WASTE JURY
GENERAL COMMENTS
Like many large idea competitions, Waste may turn out to make its biggest contribution to the field by bringing together a set of documents that reveal how architecture is being shaped by and is responding to ecological thinking at the present moment. A preference for infrastructure over typology, land form over building form and systems over objects was evident throughout. Many projects also reflect a broad reconceptualization of building materials in relation to resources as opposed only to structural attributes.
SYLVIA LAVIN |
Architectural design practices face the need to be reformulated in order to address the need to intervene critical geographies, such as the former site of Olusosun Landfill. A few proposals could operate in different time scales; characterize architectural action as a process and not as a fixed form; and draft strategies to enroll existing actors. Those were the proposals that were not only most convincing as responses to Olusosun's specificity; but also the ones that could envision ways for architecture to evolve in order to gain relevance in facing the world's growing toxicity and its intersectional relationship with inequality.
ANDRES JAQUE |
The Olusosun Landfill redevelopment as an urban green space and public park is an important and exciting opportunity for Lagos, as a city, and for the world as a precedent and example of sustainable and conscientious development of a former landfill.
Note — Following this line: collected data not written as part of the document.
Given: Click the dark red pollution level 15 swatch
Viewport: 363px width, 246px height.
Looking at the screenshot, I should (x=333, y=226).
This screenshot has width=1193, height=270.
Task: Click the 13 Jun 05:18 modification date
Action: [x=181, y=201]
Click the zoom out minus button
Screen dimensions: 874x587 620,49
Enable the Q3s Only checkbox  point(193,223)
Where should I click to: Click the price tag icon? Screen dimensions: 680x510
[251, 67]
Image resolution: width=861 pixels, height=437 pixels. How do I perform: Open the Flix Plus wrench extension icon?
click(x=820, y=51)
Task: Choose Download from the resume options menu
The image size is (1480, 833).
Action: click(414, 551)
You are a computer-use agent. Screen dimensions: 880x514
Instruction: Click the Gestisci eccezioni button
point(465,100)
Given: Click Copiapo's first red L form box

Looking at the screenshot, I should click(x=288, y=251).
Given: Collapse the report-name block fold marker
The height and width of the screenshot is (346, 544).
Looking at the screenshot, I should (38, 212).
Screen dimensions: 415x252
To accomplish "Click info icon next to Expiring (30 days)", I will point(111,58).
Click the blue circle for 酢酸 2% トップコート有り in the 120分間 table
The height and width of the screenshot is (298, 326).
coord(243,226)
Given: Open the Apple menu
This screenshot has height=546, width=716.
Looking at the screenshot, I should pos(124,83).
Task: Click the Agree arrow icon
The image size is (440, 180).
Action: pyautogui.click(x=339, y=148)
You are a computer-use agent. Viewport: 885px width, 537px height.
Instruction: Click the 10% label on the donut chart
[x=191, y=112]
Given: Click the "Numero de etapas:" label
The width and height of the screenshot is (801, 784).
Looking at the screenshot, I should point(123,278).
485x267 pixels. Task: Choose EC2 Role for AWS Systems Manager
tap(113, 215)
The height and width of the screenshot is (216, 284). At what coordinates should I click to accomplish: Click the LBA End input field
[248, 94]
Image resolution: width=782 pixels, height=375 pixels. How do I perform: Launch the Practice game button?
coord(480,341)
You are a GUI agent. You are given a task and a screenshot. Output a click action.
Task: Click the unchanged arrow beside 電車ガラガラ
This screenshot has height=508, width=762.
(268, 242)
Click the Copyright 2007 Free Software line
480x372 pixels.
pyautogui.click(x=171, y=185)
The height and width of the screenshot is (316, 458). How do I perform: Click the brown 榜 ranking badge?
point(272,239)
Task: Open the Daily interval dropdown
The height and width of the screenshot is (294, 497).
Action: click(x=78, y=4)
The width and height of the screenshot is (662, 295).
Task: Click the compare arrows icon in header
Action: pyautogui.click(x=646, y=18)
Soccer is not only an element of national pride, but also a tool for social change and it plays a huge role in the psyche of developing countries. On the other hand the integration of such a large scale project with the day-to-day needs of a bustling city like Lagos represents a considerable challenge. I particularly appreciate the entires that tackled this dichotomy headfirst, and proposed both a sense of identity to the stadium, but also a temporal aspect of multi use or phased integration in the site. A basic requirement was also a minimal understanding of the local culture, a core responsibility for any architect. OANA STANESCU |
There were many thoughtful and beautifully designed entries. Most took the challenge very seriously and designed earnest solutions to a very difficult problem. That said, I was a bit dismayed by the similarity of ideas. Power generation , recycling and housing seemed to dominate the proposals, and nearly all of them proposed some sort of green space or public park or market as part of their program. For that reason, the entries that really stood out to me took a clearer position on aesthetics and experience. Many of these were not polite and did not try to "greenwash" the complex issue of landfills. Instead, the entries that most impressed me grappled with the image of waste and its political and cultural issues.